• [WHAT THE TASK ASKS]: Print the entries from the line containing "Navigate to next week using forward arrow" through the line containing "[x=841, y=491]" with each line copied verbatim, and leave the pictures out.
[BEGIN MATERIAL]
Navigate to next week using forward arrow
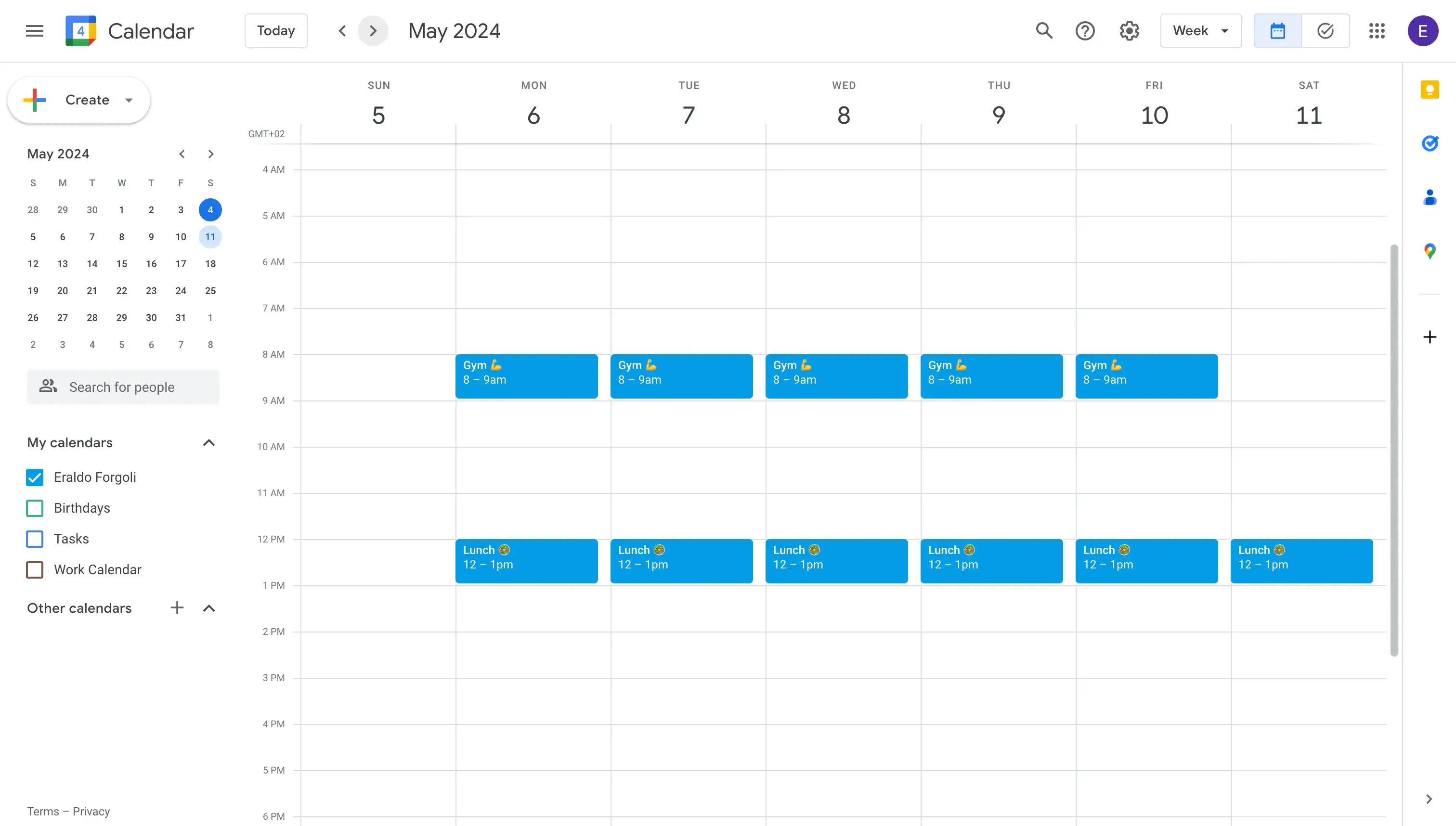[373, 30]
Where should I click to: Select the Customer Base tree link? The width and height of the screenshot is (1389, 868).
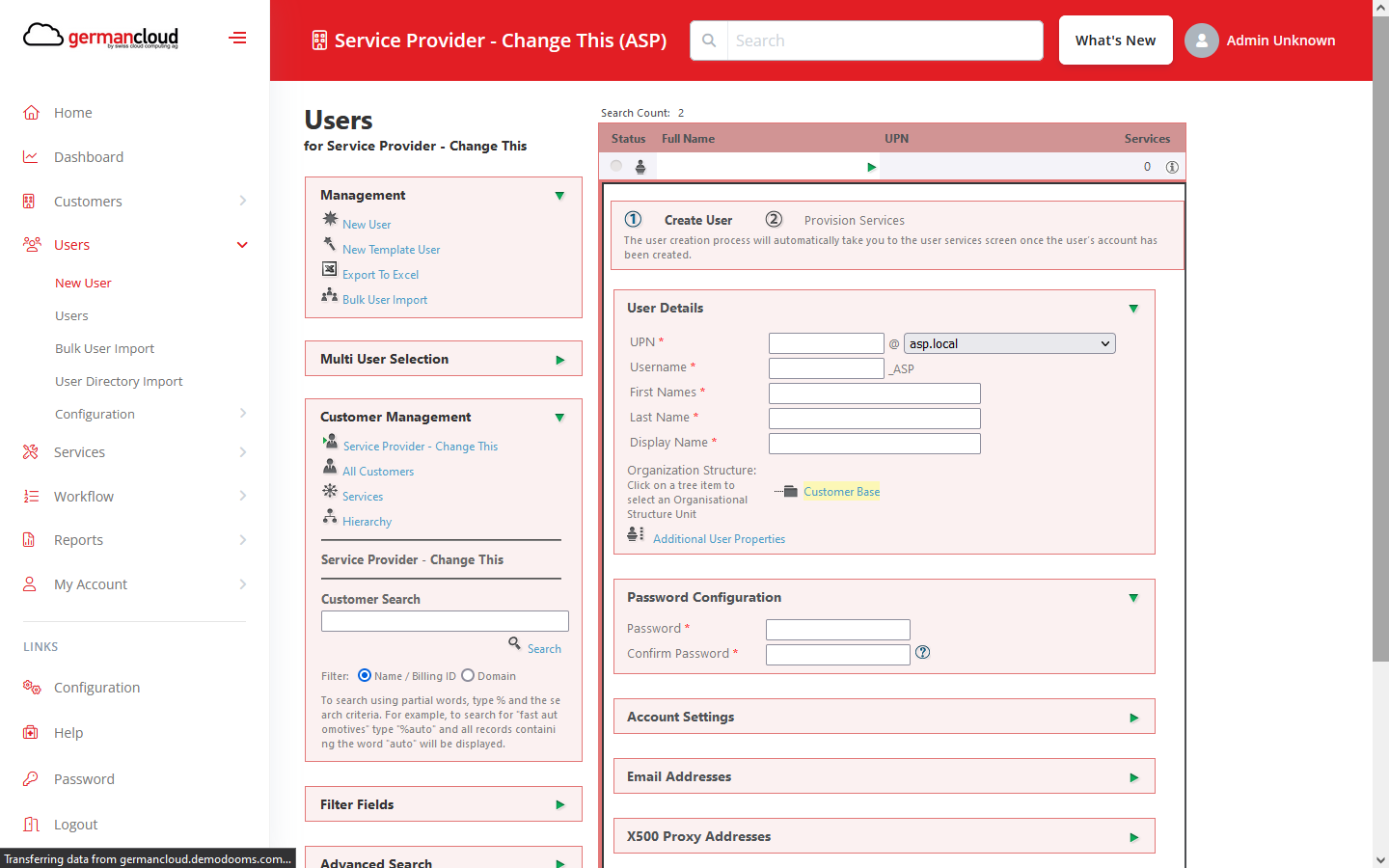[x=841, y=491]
[END MATERIAL]
[BEGIN MATERIAL]
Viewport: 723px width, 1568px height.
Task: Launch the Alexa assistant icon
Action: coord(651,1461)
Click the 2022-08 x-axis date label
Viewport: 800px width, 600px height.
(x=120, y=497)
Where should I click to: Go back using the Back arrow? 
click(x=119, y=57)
[END MATERIAL]
• [THE SOLUTION]:
Navigate to next week using forward arrow
[373, 30]
Where should I click to: Select the Customer Base tree link? The width and height of the screenshot is (1389, 868).
[x=841, y=491]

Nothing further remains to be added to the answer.